(Collected data)
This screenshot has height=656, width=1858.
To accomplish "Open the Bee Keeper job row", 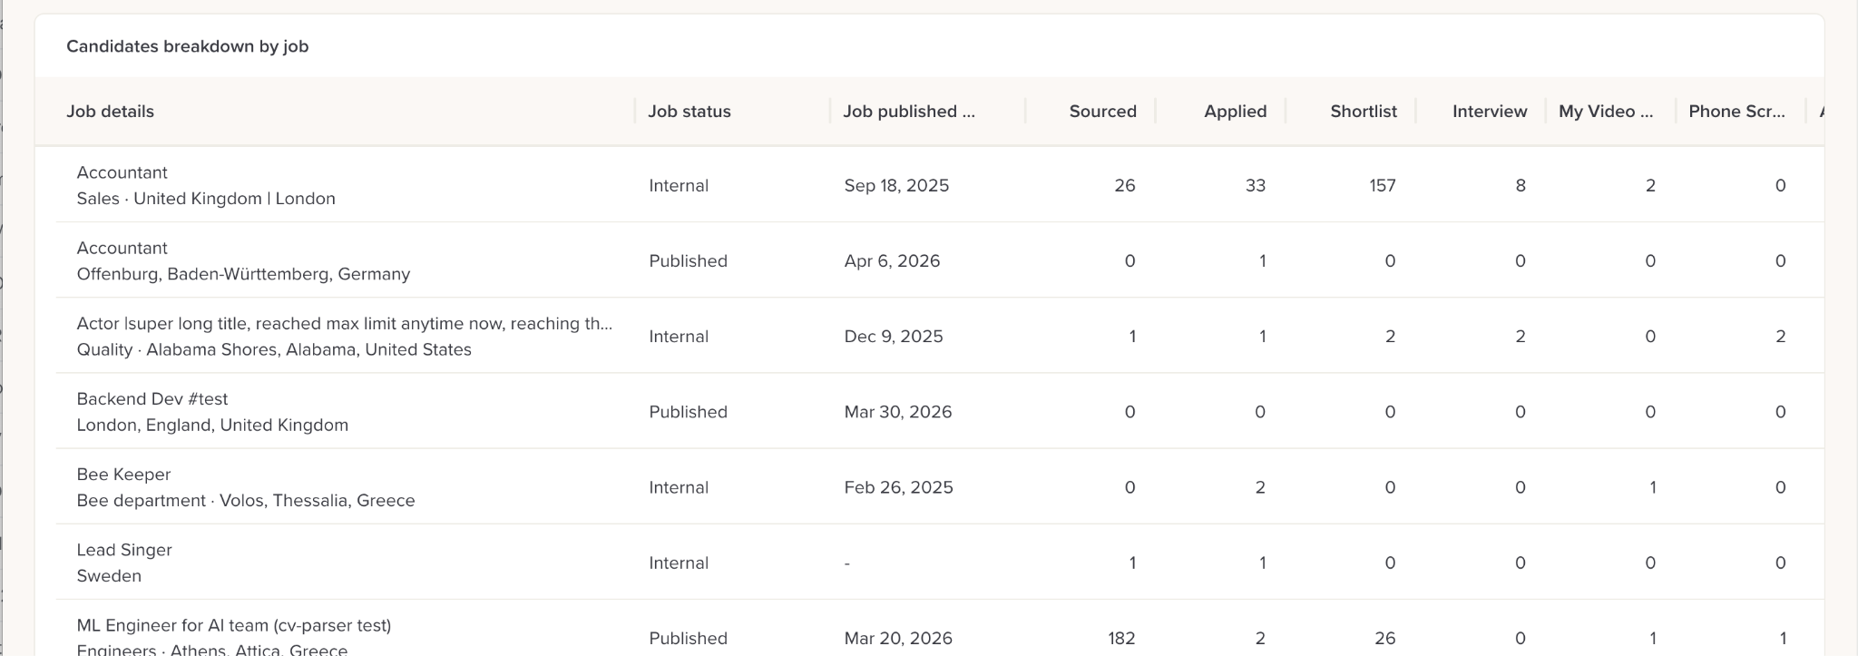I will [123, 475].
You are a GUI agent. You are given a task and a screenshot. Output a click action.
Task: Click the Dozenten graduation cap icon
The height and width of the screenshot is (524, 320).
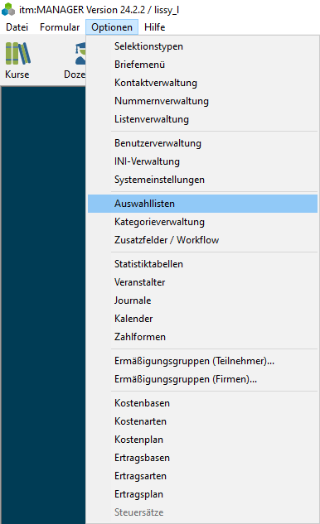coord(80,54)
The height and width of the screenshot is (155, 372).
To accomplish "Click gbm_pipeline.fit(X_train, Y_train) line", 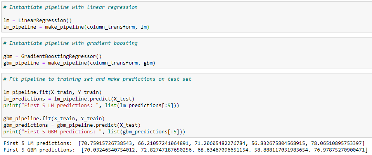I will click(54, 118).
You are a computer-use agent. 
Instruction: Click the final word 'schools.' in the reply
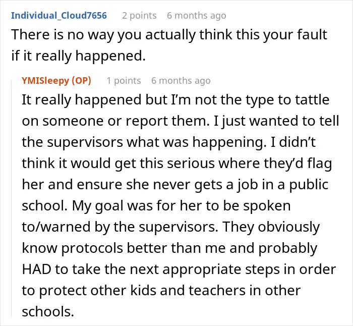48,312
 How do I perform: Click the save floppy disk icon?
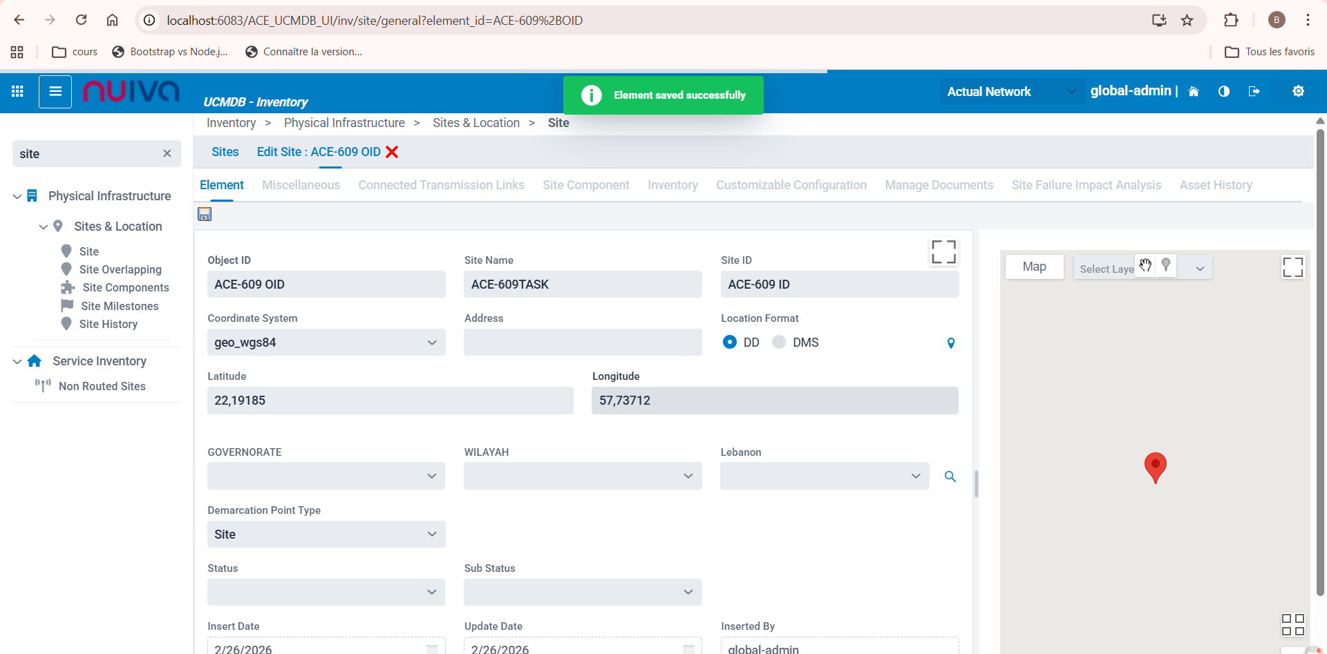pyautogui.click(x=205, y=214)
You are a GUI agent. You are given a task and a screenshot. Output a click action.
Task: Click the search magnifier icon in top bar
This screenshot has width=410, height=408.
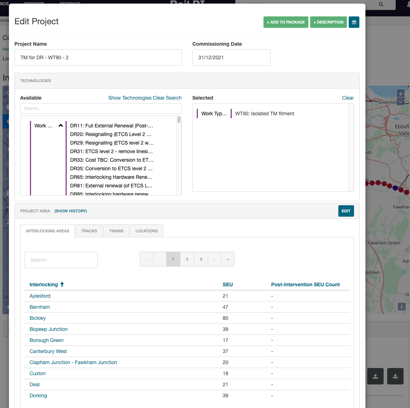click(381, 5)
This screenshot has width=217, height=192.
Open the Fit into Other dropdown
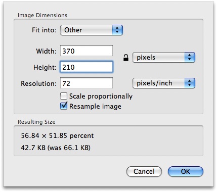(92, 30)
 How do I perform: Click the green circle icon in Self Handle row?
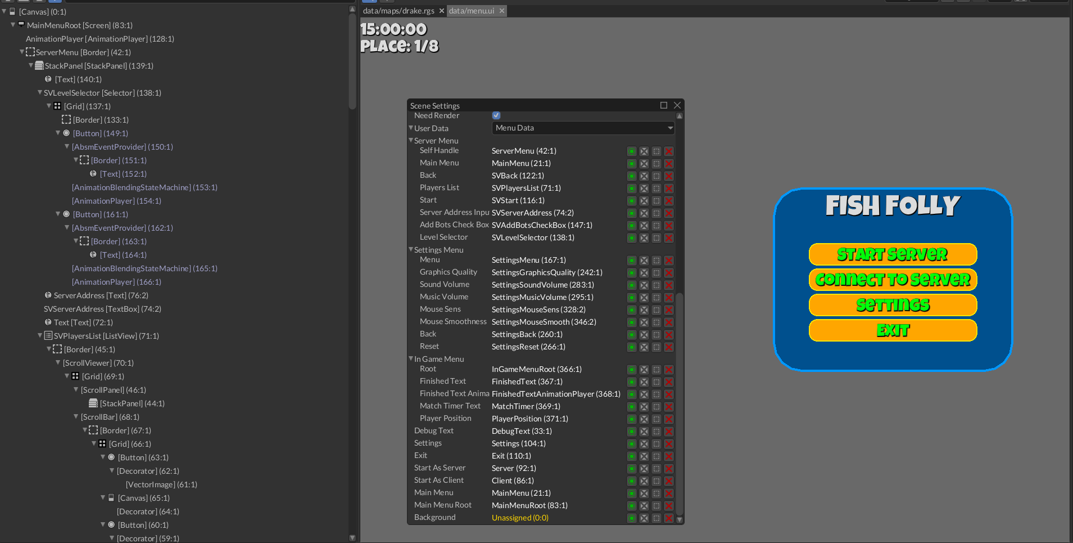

▸ **Exercise brief**: Leaving the pictures aside, transcribe exactly the lines from the one containing "You are a computer-use agent." to the final line of the entries above, both ends included.

▸ **Response box**:
You are a computer-use agent. 
Instruction: Click the final word 'schools.' in the reply
48,312
 How do I perform: Click the save floppy disk icon?
pyautogui.click(x=205, y=214)
You are a GUI agent. You are given a task and a screenshot. Output a click action.
Task: Click the search magnifier icon in top bar
This screenshot has width=410, height=408.
click(381, 5)
This screenshot has width=217, height=192.
Open the Fit into Other dropdown
(92, 30)
 How do I perform: Click the green circle icon in Self Handle row?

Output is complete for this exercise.